Dr Subash, the veterinary officer stationed at Chirwa village, has received information that there is a probable case of lumpy skin disease in Sare.
“The village is currently hyper alert. So we get a lot of false alarms as well. This one is likely to be a false alarm since there are still no cases in any of the surrounding regions,” says Dr Subash. At Sare, he gathers the villagers and patiently listens to them describe the case.
He then briefs the gathering on what the disease is, how it spreads through mosquitoes, flies and ticks, and what precautions need to be taken to prevent it from spreading.
“This disease can affect the milk production of your cattle,” he tells the villagers. “Please tell everyone to stay alert for just a few weeks till this subsides.”
Dr Subhash’s team then distributes pamphlets with information about the disease, along with medicines for deworming the cattle. “Deworming ensures that the animal’s immune system is able to fight pathogens better,” he explains.
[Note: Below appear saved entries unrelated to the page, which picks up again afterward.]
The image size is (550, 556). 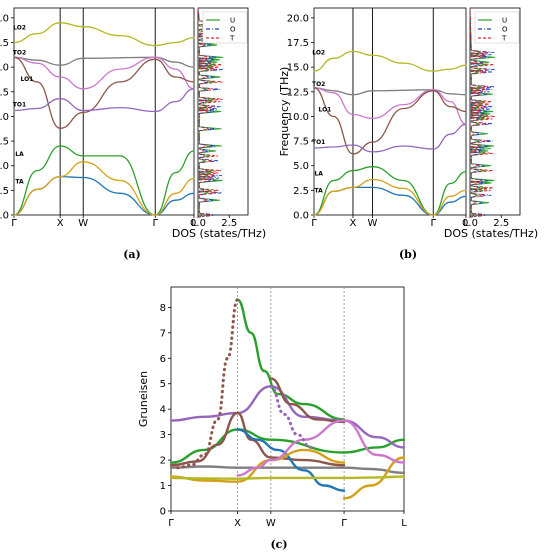 What do you see at coordinates (408, 254) in the screenshot?
I see `panel-caption: (b)` at bounding box center [408, 254]. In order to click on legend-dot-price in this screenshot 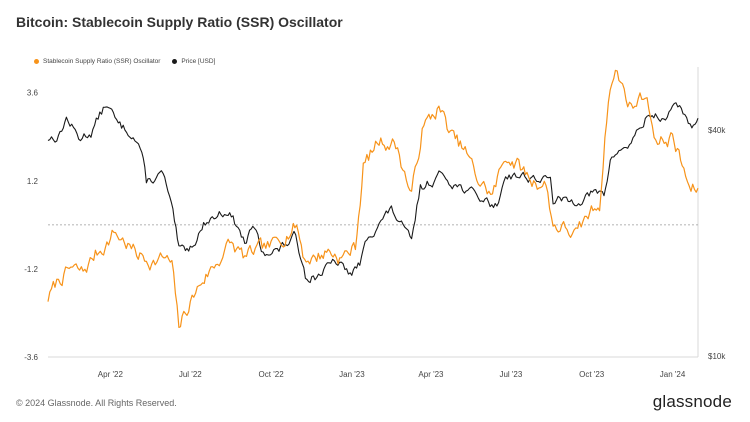, I will do `click(175, 62)`.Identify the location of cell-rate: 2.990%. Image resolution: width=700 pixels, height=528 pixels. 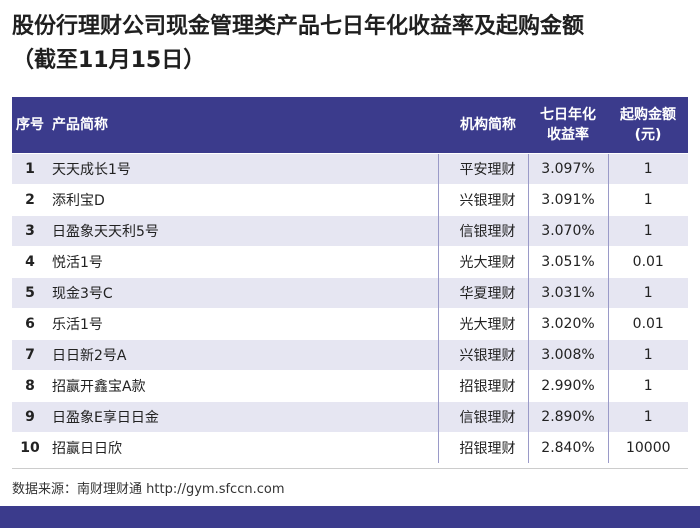
(568, 386).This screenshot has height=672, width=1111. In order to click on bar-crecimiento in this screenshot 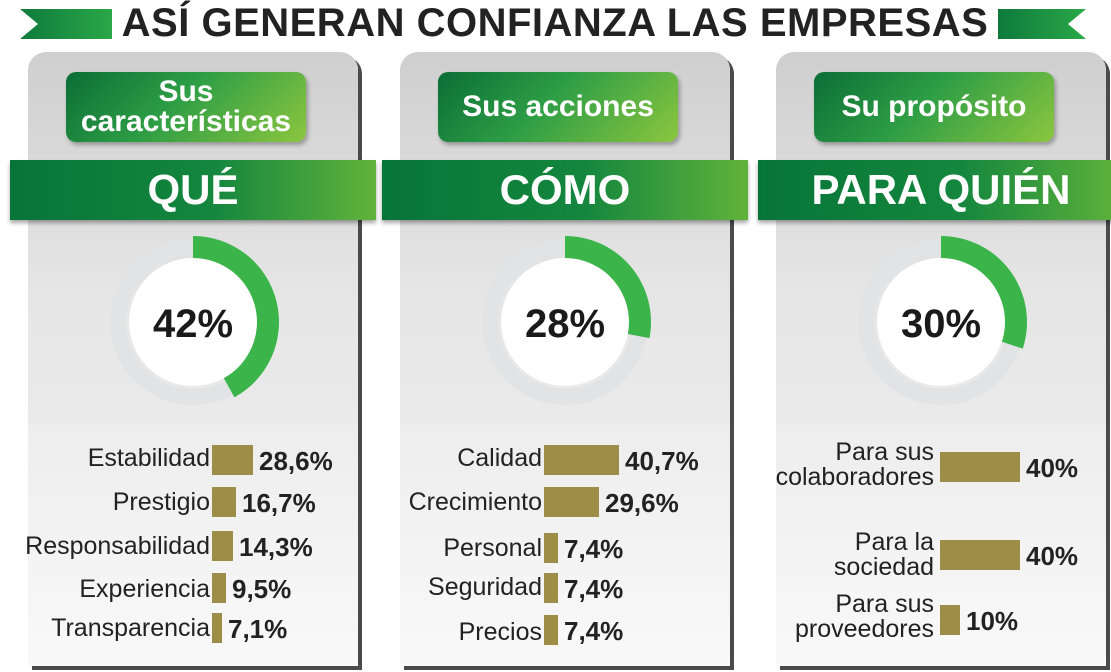, I will do `click(572, 502)`.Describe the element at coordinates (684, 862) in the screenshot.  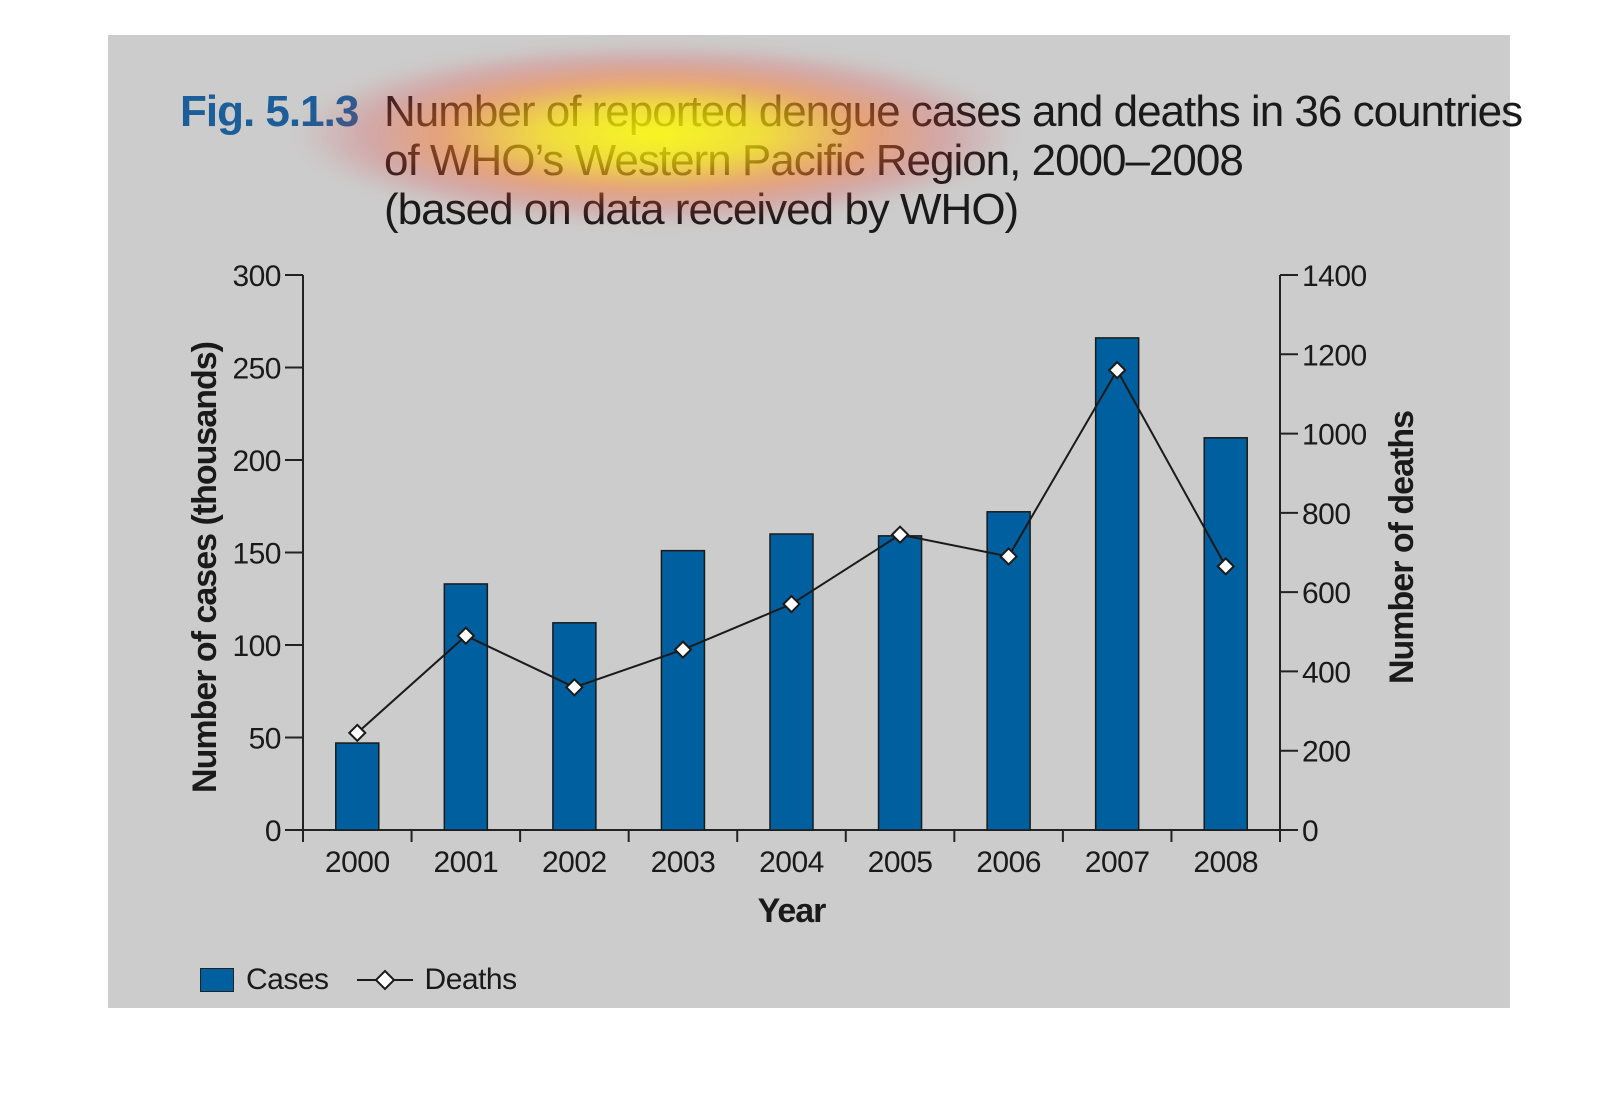
I see `x-tick-label: 2003` at that location.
The veterinary officer’s day is now divided in two halves. The first is dedicated to visiting villages that have no infections. In the latter half of the day, he visits villages with lumpy skin disease outbreaks for treatment.
“I do this to ensure I do not end up carrying the infection from one village to another,” he says. The areas assigned to him have over 10,000 cows that need attention.
Meanwhile, at Badgaon animal clinic, livestock assistants Khushbu Sharma and Rajendra Kumar Meena have arrived completely drenched. Since 8 in the morning, the duo have travelled to several villages including Thur, Loyara and Chilakwas.
The team, along with Senior Veterinary Officer Dr Duttaray Choudhary, skips lunch, restocks on medicines and syringes, and heads back out again to treat more animals.
From the Badgaon centre, the team first goes to Madar to treat a family’s cow which has been infected with lumpy skin disease.
On reaching, Dr Choudhary realises that despite their advice to isolate the calves of the infected cow, the family has not done so. As a result, the calves are now developing symptoms.
“We have not taken any holidays in the last 10 days,” he says. Through a WhatsApp group, the district animal husbandry department keeps track of the number of cases and treatment on ground.
While medicines are in plenty, the team notes that the region has not received any goatpox vaccines due to shortage.
There is currently no cure for lumpy skin disease, and treatment mostly targets clinical symptoms. The vaccine being currently administered is the same as that for the goatpox virus, although two institutes of the Indian Council of Agricultural Research have now reportedly developed an indigenous vaccine for the disease, which the Union government is planning to commercialise.